*** Opening Raw data ***

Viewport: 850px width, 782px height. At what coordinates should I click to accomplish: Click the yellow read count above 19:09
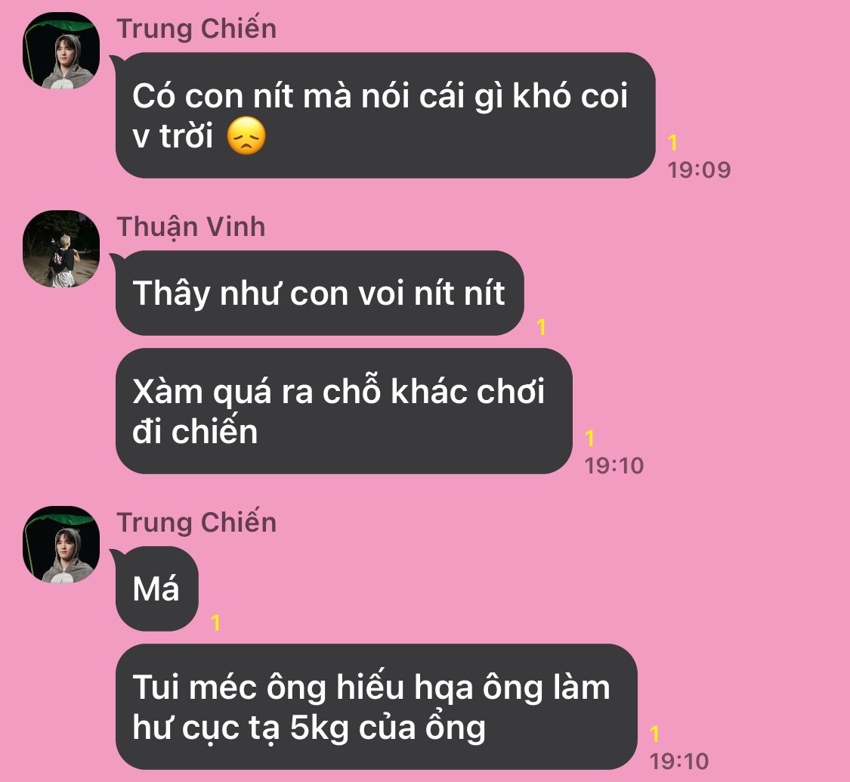click(672, 143)
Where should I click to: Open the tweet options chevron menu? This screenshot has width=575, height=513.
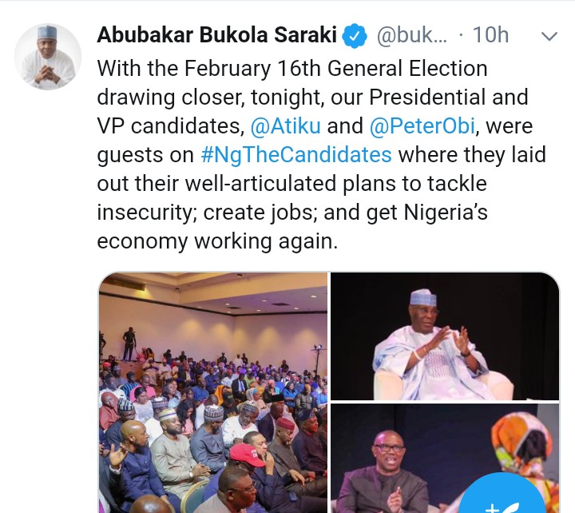point(549,36)
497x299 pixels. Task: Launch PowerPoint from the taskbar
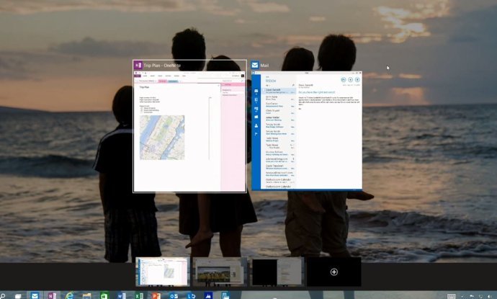coord(156,295)
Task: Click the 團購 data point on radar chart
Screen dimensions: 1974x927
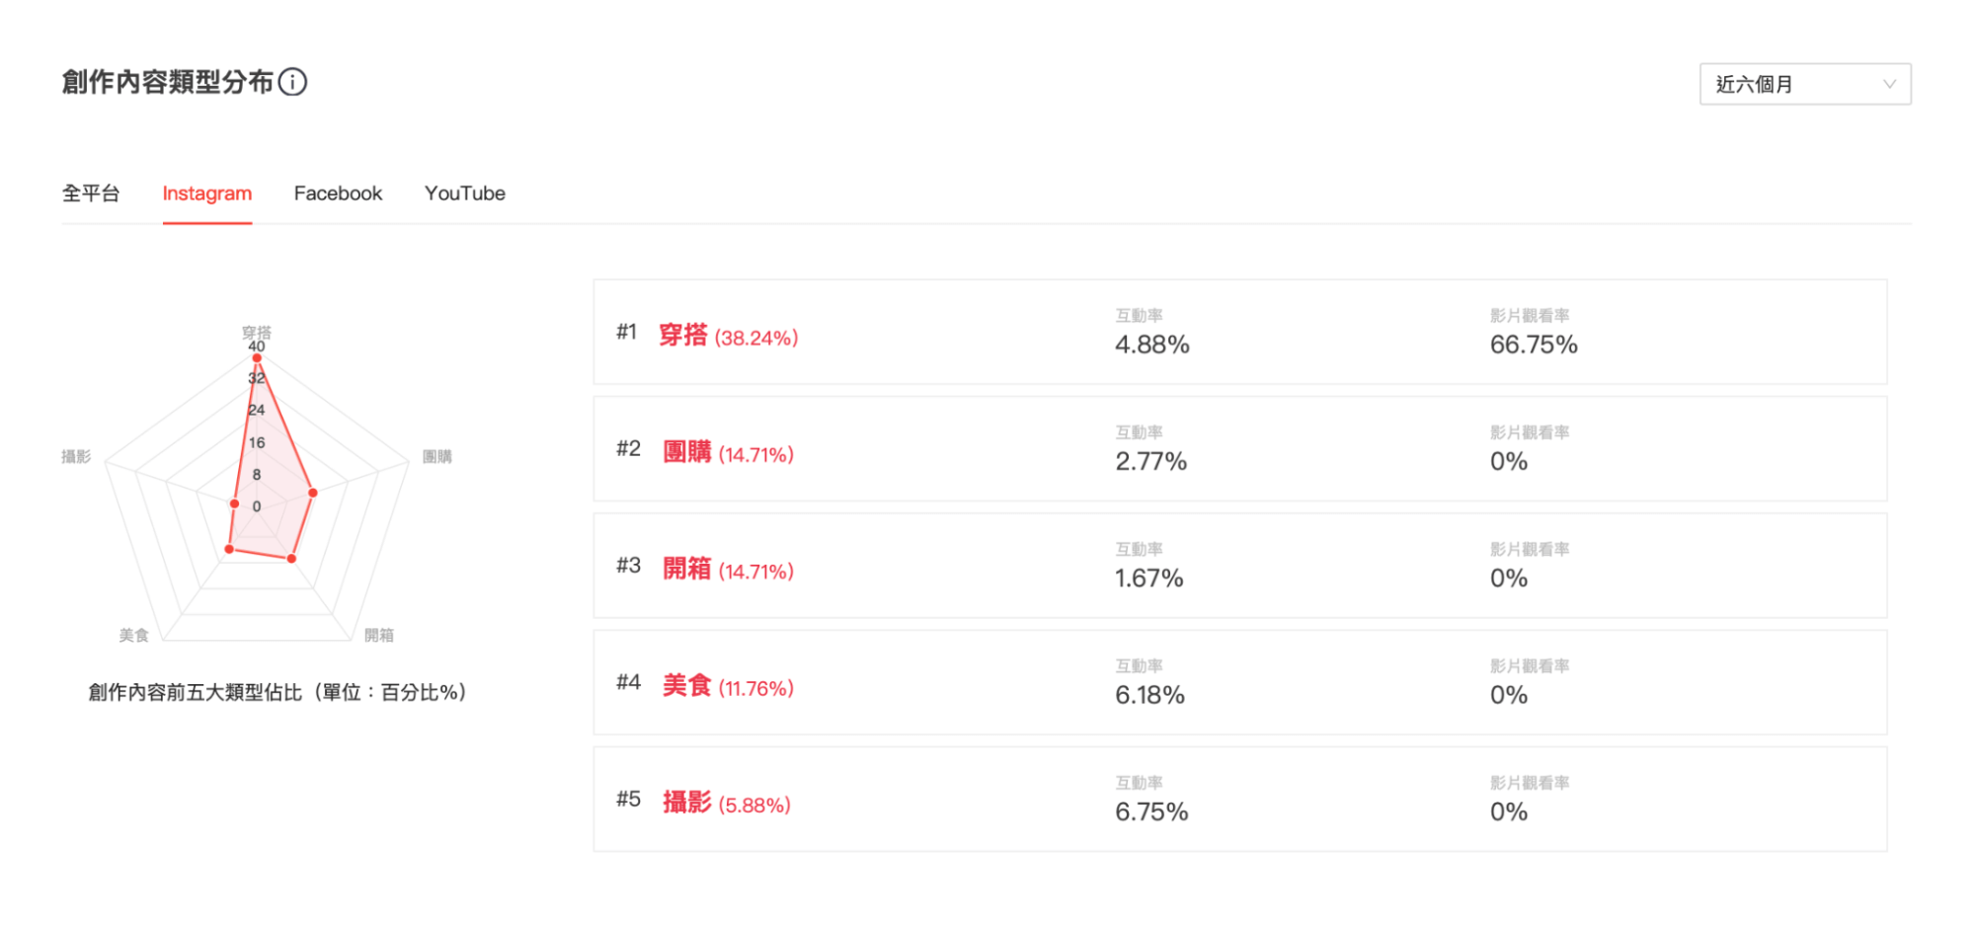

*** Closing Raw data ***

[What you have to do] Retype the data above exactly. Leave the pictures out.

[Reply]
Viewport: 850px width, 782px height. At what coordinates should I click to accomplish: Click the yellow read count above 19:09
click(672, 143)
Where should I click to: Open the tweet options chevron menu? This screenshot has width=575, height=513.
point(549,36)
497x299 pixels. Task: Launch PowerPoint from the taskbar
coord(156,295)
Task: Click the 團購 data point on radar chart
Screen dimensions: 1974x927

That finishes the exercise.